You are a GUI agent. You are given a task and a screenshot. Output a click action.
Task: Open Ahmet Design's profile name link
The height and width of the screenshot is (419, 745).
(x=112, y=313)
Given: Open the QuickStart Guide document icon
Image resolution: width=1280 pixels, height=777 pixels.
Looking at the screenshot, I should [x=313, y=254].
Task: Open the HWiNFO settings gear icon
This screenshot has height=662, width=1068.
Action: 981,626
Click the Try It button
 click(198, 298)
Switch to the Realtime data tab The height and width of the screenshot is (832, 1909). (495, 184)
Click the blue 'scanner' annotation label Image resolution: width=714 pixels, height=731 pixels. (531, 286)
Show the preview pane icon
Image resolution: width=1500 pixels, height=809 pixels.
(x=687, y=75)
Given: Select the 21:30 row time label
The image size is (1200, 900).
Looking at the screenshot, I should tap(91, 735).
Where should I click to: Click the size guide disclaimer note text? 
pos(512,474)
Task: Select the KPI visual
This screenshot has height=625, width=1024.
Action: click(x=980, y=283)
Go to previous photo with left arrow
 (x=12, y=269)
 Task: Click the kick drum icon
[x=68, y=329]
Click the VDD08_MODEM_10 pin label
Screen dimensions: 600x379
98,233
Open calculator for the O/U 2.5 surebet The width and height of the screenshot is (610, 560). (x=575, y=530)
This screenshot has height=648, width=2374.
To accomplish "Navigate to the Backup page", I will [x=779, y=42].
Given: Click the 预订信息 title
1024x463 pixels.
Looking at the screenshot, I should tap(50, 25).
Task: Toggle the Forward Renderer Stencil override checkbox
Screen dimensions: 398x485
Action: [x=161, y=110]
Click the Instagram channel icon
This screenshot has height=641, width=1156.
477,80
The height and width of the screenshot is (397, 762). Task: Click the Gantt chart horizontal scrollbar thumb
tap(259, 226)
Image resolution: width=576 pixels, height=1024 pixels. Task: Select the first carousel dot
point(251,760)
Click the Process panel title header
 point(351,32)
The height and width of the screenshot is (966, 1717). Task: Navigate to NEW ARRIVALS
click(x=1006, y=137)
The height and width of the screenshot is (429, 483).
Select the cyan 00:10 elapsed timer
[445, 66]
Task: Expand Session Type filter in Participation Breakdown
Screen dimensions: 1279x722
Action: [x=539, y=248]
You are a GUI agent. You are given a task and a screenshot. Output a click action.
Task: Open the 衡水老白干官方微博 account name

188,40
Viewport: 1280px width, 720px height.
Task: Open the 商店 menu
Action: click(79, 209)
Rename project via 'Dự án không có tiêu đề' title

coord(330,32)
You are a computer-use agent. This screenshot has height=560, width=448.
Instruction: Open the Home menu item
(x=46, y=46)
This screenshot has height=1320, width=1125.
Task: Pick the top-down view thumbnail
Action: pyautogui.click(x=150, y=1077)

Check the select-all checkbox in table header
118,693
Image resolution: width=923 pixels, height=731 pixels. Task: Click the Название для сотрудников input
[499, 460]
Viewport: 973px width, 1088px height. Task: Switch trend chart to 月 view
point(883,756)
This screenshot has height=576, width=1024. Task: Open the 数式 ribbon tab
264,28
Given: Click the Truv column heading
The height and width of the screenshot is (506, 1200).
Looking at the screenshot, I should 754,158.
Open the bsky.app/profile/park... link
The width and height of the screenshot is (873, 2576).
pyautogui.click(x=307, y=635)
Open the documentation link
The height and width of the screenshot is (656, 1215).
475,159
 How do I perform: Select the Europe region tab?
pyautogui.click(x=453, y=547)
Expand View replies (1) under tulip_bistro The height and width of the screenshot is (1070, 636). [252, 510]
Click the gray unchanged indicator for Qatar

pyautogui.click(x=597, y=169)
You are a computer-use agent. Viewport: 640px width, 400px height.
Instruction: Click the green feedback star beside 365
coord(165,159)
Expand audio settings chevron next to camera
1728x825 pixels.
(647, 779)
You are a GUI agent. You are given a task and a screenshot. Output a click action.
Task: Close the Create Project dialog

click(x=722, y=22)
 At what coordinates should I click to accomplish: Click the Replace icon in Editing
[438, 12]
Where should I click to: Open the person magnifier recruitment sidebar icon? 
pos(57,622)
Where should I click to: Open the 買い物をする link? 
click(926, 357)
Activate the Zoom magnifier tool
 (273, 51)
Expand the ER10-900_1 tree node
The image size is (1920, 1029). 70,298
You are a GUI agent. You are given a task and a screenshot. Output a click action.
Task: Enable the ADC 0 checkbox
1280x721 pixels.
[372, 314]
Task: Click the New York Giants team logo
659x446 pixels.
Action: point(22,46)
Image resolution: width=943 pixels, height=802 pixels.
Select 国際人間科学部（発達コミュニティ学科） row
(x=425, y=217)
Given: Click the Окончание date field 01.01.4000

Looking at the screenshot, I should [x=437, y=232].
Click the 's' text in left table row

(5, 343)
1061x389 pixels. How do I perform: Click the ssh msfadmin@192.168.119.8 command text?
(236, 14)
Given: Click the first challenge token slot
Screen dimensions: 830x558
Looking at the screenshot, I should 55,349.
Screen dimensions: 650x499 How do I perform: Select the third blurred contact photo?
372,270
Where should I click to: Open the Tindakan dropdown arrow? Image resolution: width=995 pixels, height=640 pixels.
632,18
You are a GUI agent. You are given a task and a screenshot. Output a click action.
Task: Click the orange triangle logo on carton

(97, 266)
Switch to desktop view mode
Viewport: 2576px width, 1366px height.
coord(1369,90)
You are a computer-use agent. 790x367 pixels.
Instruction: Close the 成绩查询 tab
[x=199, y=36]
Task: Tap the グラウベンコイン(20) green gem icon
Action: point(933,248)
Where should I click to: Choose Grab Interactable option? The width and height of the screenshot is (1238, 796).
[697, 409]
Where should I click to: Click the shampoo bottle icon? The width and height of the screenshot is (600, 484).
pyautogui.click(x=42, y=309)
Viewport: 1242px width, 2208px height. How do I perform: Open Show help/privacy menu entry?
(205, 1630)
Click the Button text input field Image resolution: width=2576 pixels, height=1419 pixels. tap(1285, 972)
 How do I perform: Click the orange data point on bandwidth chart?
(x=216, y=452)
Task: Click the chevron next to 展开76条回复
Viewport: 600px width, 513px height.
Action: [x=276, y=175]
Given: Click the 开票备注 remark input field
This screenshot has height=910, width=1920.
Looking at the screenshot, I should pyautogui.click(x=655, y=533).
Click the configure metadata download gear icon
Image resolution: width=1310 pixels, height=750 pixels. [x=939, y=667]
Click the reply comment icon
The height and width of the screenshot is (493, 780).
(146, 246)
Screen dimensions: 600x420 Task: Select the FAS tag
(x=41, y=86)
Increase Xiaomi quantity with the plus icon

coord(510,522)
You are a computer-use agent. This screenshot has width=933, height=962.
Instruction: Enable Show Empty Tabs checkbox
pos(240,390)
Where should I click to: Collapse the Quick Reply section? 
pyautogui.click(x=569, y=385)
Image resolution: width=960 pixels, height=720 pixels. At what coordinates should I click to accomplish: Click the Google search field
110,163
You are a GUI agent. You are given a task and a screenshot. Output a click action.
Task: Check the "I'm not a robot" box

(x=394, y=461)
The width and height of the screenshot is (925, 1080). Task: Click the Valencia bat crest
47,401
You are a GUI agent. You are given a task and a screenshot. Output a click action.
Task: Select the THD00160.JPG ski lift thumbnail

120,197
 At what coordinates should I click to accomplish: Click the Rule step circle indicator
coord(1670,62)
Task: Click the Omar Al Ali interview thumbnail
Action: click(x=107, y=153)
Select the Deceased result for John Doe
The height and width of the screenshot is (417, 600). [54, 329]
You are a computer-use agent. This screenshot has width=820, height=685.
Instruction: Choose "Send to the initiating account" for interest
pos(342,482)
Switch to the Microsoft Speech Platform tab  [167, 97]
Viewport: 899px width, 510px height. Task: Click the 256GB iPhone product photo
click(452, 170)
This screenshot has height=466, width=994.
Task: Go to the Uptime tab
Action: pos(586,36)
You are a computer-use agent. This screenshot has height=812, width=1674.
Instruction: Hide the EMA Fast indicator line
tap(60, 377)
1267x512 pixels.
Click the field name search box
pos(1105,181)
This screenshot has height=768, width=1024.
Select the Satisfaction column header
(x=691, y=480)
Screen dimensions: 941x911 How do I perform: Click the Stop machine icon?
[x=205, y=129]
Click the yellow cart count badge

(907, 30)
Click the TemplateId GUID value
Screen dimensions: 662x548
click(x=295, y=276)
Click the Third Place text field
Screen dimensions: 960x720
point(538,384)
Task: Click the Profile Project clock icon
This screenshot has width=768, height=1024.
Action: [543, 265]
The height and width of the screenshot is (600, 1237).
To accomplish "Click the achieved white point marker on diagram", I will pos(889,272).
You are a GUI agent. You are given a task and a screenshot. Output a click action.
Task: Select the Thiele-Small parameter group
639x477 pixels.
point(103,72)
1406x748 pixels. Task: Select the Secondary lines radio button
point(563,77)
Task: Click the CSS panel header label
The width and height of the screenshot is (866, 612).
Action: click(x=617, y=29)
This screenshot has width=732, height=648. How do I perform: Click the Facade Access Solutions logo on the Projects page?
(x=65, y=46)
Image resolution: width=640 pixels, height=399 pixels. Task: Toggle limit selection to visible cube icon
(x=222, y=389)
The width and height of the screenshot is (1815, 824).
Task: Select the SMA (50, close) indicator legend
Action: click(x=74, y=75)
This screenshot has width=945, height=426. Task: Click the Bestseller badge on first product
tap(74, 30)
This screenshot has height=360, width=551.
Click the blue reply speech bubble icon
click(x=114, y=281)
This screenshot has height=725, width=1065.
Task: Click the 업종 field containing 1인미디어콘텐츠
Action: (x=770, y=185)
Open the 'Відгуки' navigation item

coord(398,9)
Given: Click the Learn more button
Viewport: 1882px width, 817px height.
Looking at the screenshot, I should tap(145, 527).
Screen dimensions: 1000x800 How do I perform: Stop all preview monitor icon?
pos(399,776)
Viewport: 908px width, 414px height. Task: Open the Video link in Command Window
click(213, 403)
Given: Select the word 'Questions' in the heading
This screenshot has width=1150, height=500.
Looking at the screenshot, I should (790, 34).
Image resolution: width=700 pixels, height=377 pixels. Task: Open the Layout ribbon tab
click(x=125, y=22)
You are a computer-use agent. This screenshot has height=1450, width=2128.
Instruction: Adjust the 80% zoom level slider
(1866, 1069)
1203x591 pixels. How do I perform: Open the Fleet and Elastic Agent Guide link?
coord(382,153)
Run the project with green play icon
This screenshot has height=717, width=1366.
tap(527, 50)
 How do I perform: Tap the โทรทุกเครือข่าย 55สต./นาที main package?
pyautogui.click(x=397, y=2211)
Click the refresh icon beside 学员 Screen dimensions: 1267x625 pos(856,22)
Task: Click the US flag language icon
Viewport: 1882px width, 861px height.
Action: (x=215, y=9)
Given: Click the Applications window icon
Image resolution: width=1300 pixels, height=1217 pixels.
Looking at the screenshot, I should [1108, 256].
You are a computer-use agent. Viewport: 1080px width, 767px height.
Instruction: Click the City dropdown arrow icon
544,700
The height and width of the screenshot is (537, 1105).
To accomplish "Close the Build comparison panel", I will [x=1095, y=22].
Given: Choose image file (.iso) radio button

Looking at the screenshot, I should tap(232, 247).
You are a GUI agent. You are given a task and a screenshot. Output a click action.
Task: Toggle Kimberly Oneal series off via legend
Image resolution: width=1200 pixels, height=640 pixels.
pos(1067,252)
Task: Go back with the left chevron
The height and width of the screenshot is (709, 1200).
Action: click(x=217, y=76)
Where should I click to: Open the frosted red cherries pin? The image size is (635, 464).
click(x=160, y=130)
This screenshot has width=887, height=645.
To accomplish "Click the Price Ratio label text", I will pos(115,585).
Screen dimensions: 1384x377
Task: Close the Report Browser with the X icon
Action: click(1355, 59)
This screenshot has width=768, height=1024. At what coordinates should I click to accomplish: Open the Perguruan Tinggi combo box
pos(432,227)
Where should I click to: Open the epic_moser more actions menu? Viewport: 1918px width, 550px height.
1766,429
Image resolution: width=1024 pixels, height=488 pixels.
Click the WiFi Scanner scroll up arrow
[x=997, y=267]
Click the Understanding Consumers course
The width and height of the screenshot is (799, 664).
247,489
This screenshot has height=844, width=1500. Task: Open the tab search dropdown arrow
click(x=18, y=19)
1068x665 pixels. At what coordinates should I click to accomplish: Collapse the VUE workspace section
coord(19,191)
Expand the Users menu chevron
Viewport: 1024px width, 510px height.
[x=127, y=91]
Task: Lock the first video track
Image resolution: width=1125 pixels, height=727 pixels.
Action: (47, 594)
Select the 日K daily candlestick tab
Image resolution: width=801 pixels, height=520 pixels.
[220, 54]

********************

### YOUR ASSIGNMENT:
Please give back, exactly as it stands above, the stretch from the line with "Image resolution: width=1200" through the line with "Task: Lock the first video track", and no line outside it.

### ANSWER BELOW:
Image resolution: width=1200 pixels, height=640 pixels.
pos(1067,252)
Task: Go back with the left chevron
The height and width of the screenshot is (709, 1200).
Action: click(x=217, y=76)
Where should I click to: Open the frosted red cherries pin? The image size is (635, 464).
click(x=160, y=130)
This screenshot has width=887, height=645.
To accomplish "Click the Price Ratio label text", I will pos(115,585).
Screen dimensions: 1384x377
Task: Close the Report Browser with the X icon
Action: click(1355, 59)
This screenshot has width=768, height=1024. At what coordinates should I click to accomplish: Open the Perguruan Tinggi combo box
pos(432,227)
Where should I click to: Open the epic_moser more actions menu? Viewport: 1918px width, 550px height.
1766,429
Image resolution: width=1024 pixels, height=488 pixels.
Click the WiFi Scanner scroll up arrow
[x=997, y=267]
Click the Understanding Consumers course
The width and height of the screenshot is (799, 664).
247,489
This screenshot has height=844, width=1500. Task: Open the tab search dropdown arrow
click(x=18, y=19)
1068x665 pixels. At what coordinates should I click to accomplish: Collapse the VUE workspace section
coord(19,191)
Expand the Users menu chevron
Viewport: 1024px width, 510px height.
[x=127, y=91]
Task: Lock the first video track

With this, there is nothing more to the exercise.